Tip 5: Know When NOT to Use Regex
Regex is the wrong tool for deeply structured formats. Parsing HTML? Use BeautifulSoup or lxml. Validating JSON? Use a schema validator like jsonschema. The rule of thumb: if your regex needs more than two levels of nesting or stateful logic, reach for a proper parser instead.
A Real-World Mini Project
Here’s a script that parses an nginx access log and tallies requests by HTTP status code — the kind of thing you’d actually write on the job:
import re
from collections import Counter
log_pattern = re.compile(
r'(?P<ip>[\d.]+) .+ \[(?P<time>[^\]]+)\] '
r'"(?P<method>\w+) (?P<path>[^ ]+) HTTP/[\d.]+" '
r'(?P<status>\d{3}) (?P<size>\d+)'
)
status_counts = Counter()
with open('/var/log/nginx/access.log') as f:
for line in f:
match = log_pattern.match(line)
if match:
status_counts[match.group('status')] += 1
for status, count in sorted(status_counts.items()):
print(f"HTTP {status}: {count} requests")
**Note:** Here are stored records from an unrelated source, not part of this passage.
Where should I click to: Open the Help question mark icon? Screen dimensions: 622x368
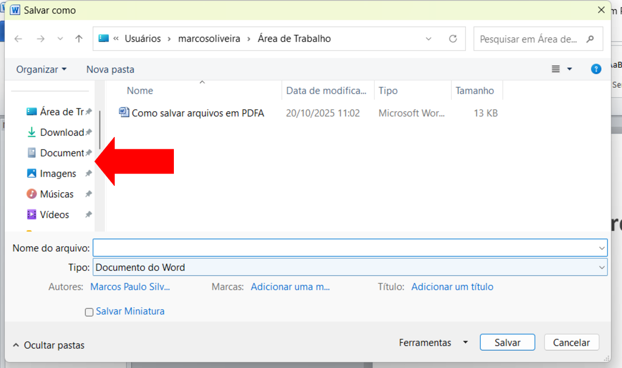(596, 69)
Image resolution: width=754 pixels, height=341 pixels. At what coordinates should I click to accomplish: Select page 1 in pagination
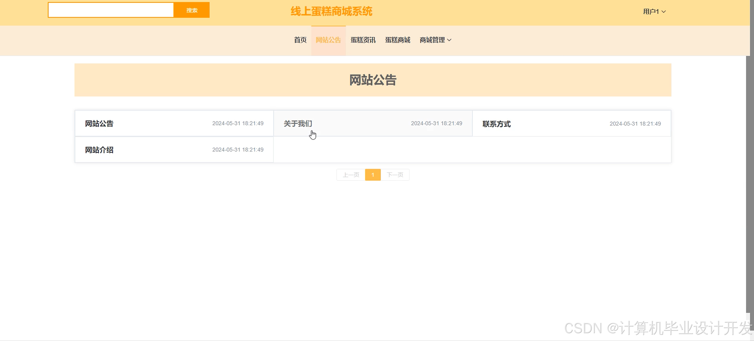[373, 175]
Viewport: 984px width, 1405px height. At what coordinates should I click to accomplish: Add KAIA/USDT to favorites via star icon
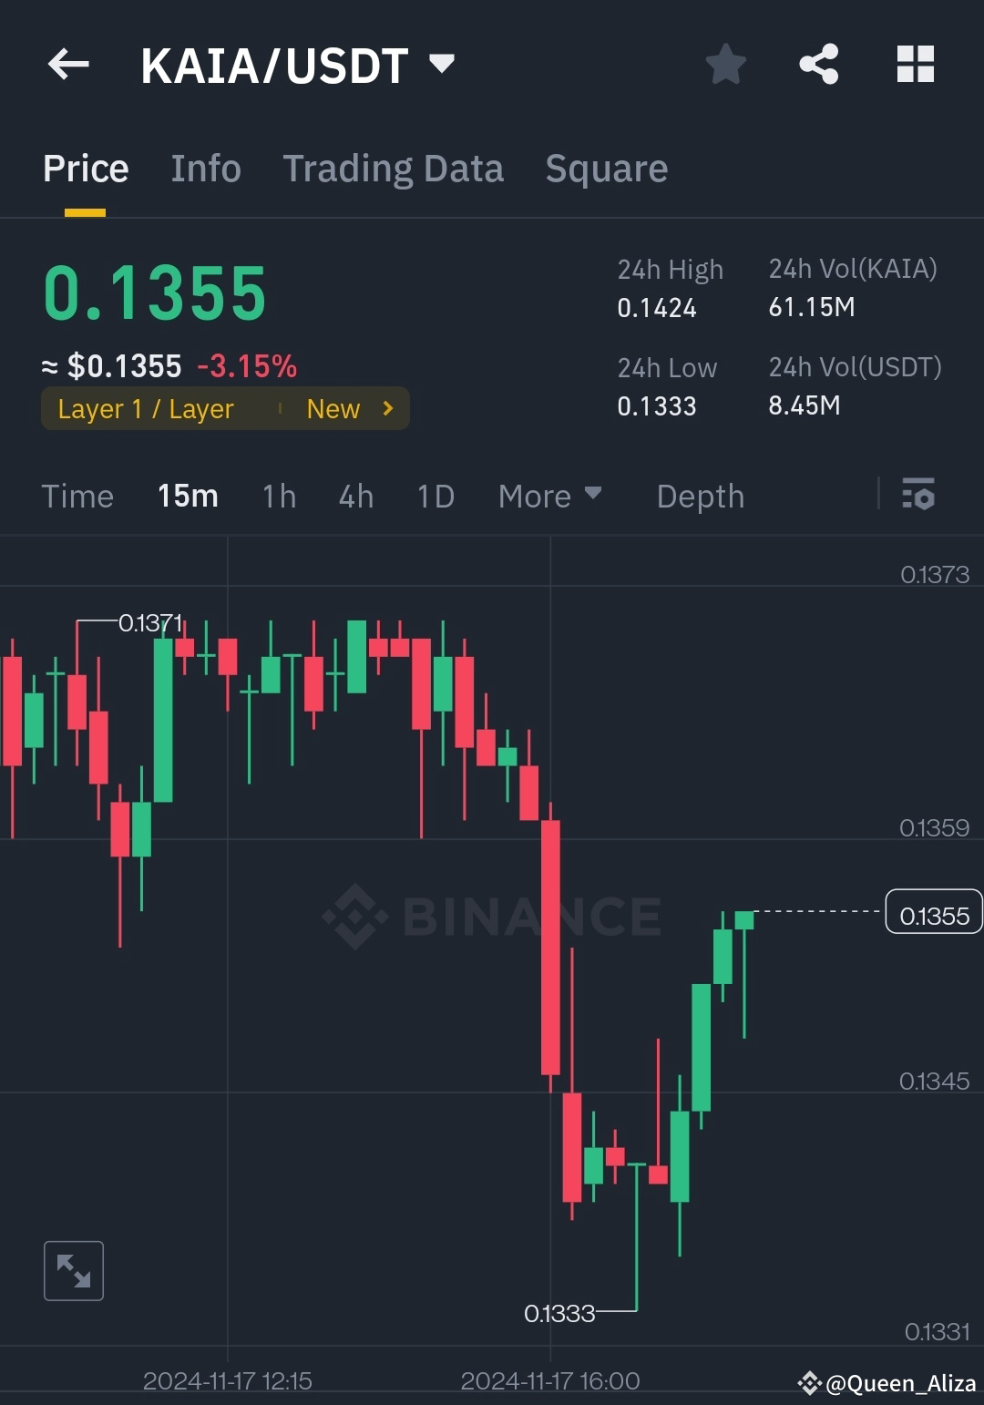(x=726, y=64)
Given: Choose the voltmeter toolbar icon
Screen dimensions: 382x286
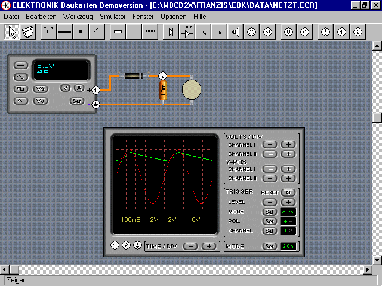Looking at the screenshot, I should pyautogui.click(x=288, y=32).
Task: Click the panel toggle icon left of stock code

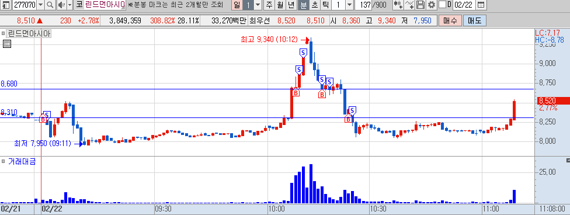Action: tap(6, 5)
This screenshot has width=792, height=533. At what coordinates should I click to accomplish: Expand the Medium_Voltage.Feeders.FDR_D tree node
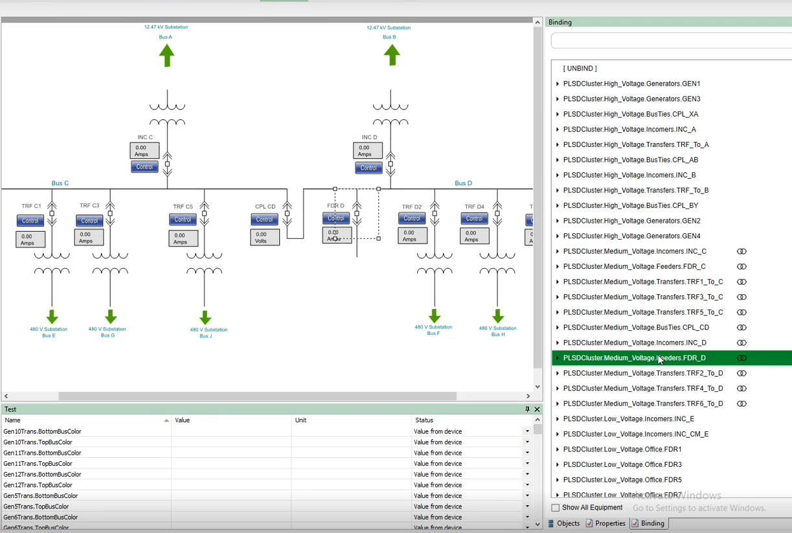pyautogui.click(x=558, y=358)
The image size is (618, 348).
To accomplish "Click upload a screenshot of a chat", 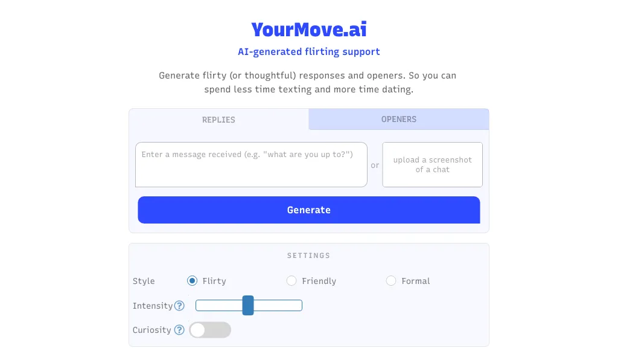I will pyautogui.click(x=432, y=164).
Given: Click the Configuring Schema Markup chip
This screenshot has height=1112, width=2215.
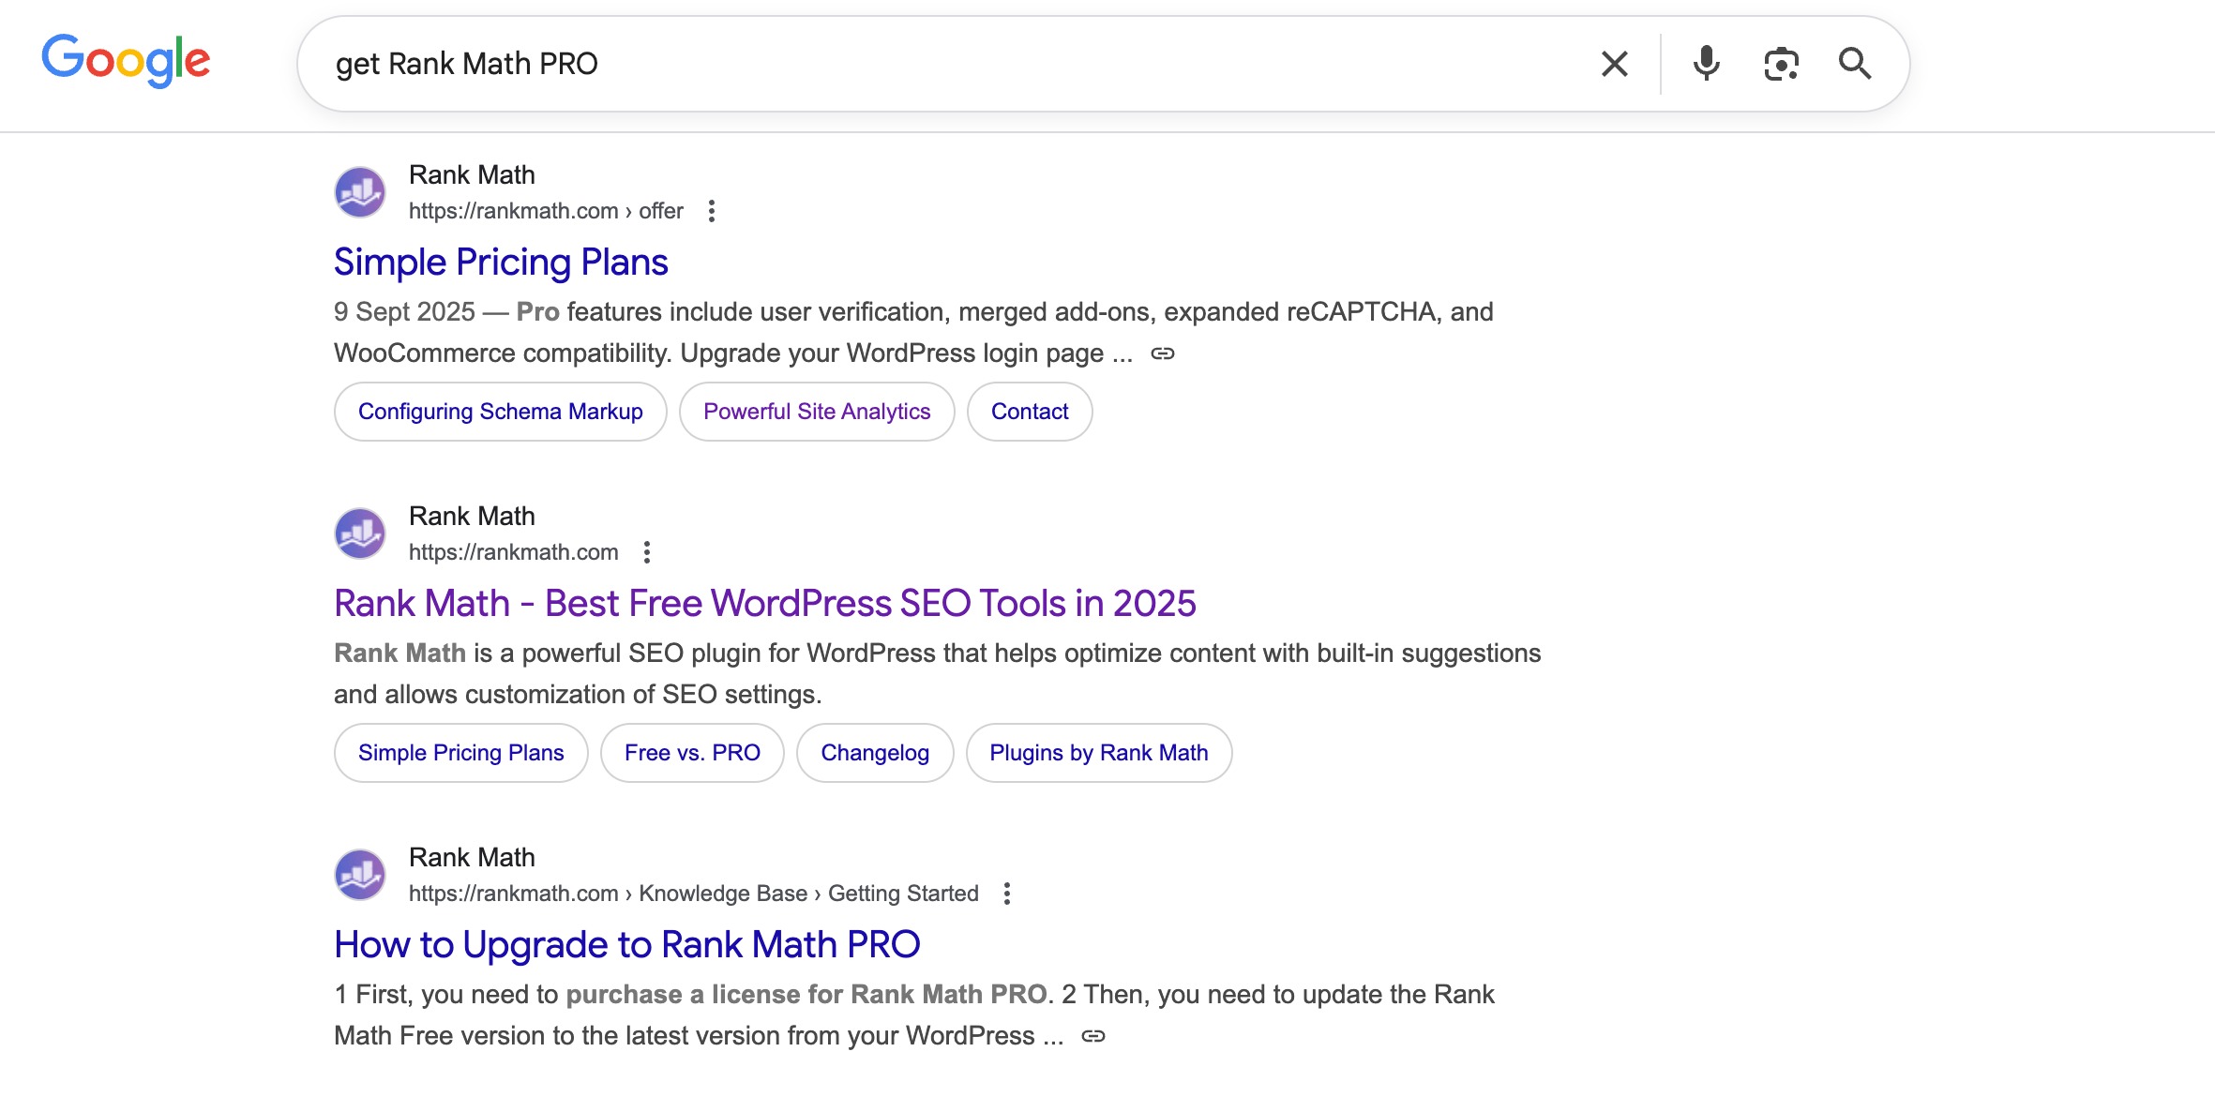Looking at the screenshot, I should [x=500, y=412].
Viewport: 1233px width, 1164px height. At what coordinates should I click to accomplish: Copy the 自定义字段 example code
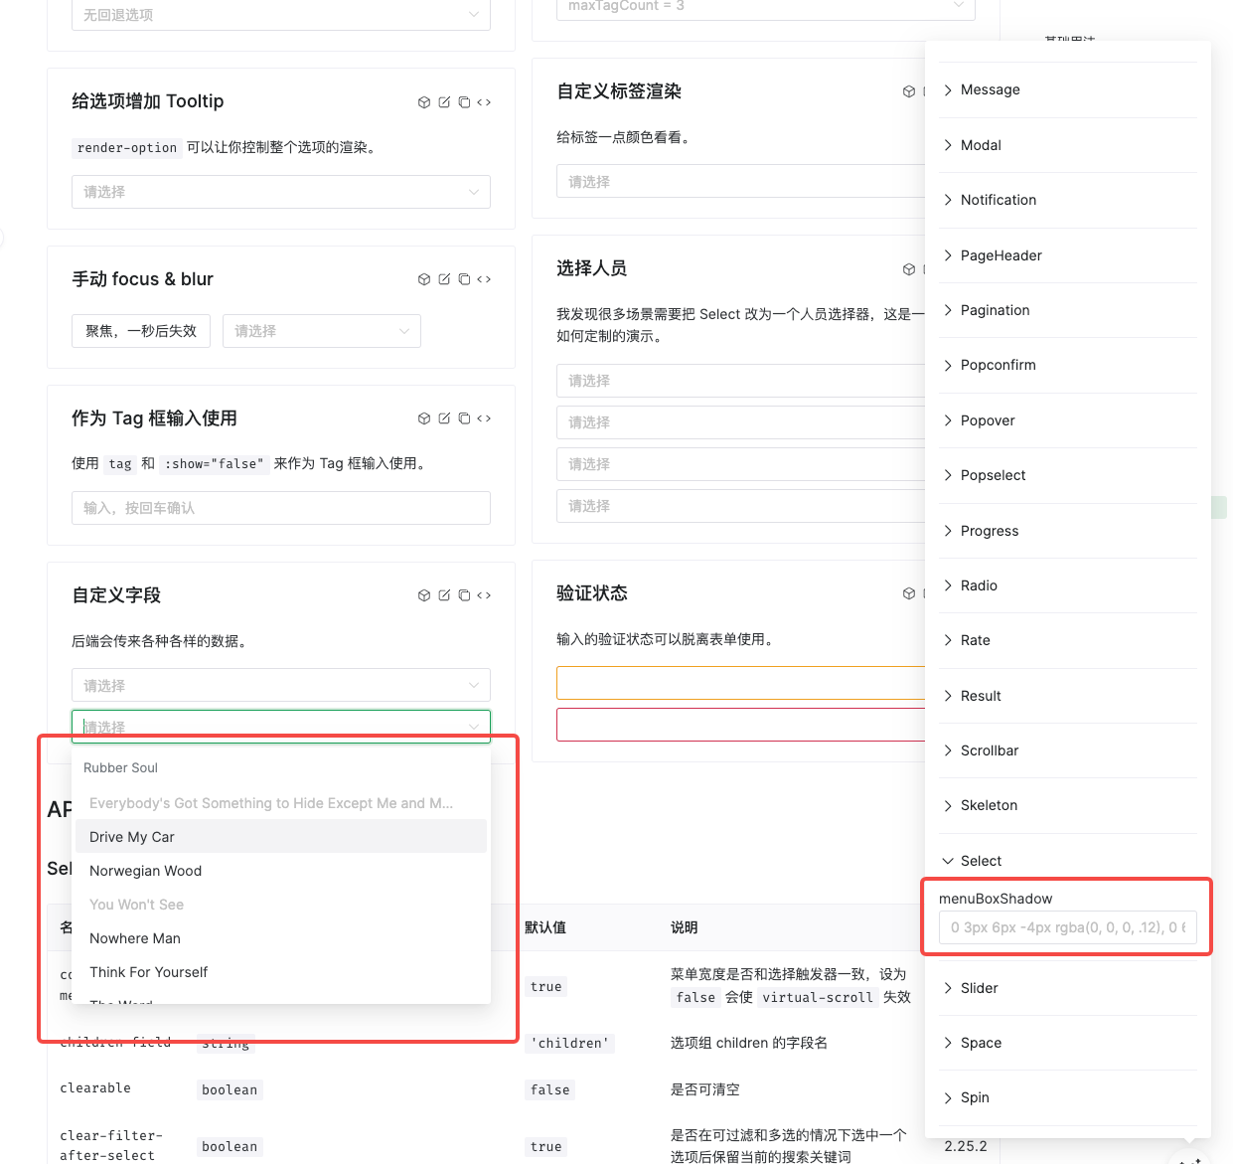point(464,595)

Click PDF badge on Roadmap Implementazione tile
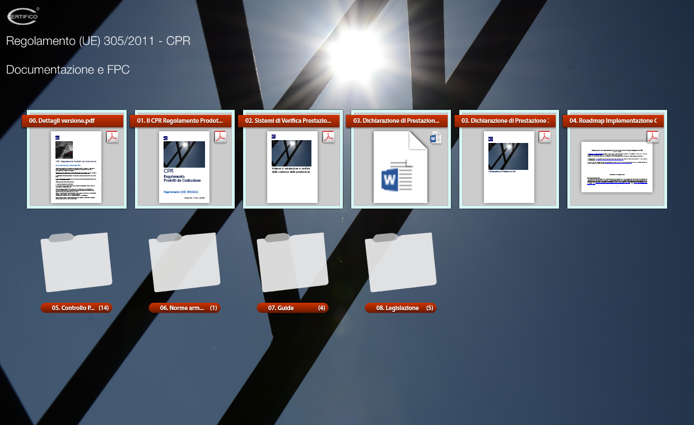click(x=653, y=137)
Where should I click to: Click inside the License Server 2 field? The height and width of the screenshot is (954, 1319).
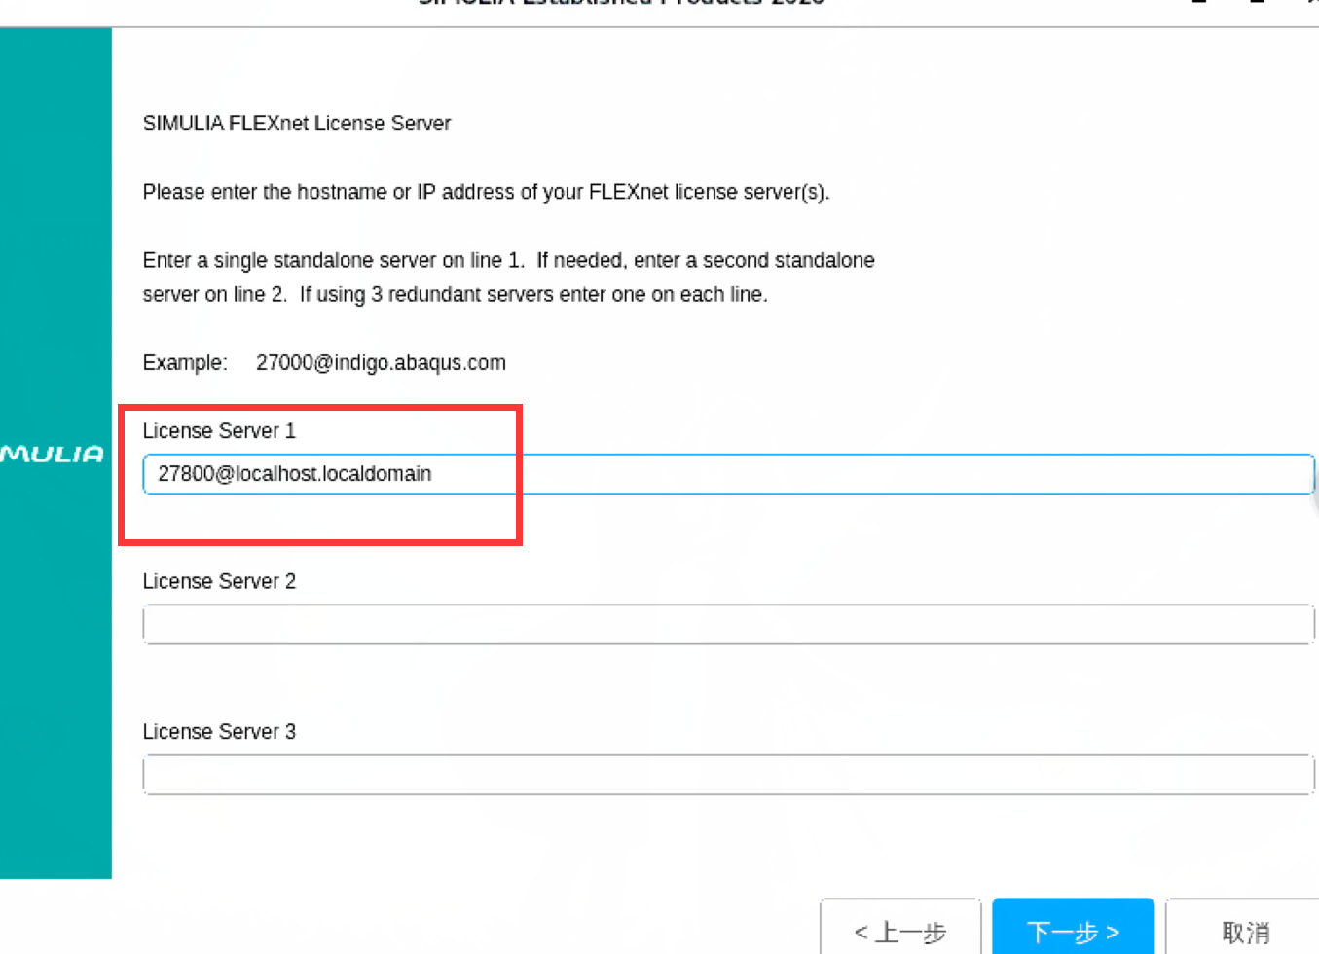tap(728, 624)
Named groups ((?P<name>...)) make the code self-documenting. You can read match.group('status') and immediately know what it contains — no counting parentheses to figure out which group number you need.
Regex feels cryptic for the first few hours. Then something clicks. Suddenly you start recognizing patterns in data you’d have looped through manually — and your code shrinks by half.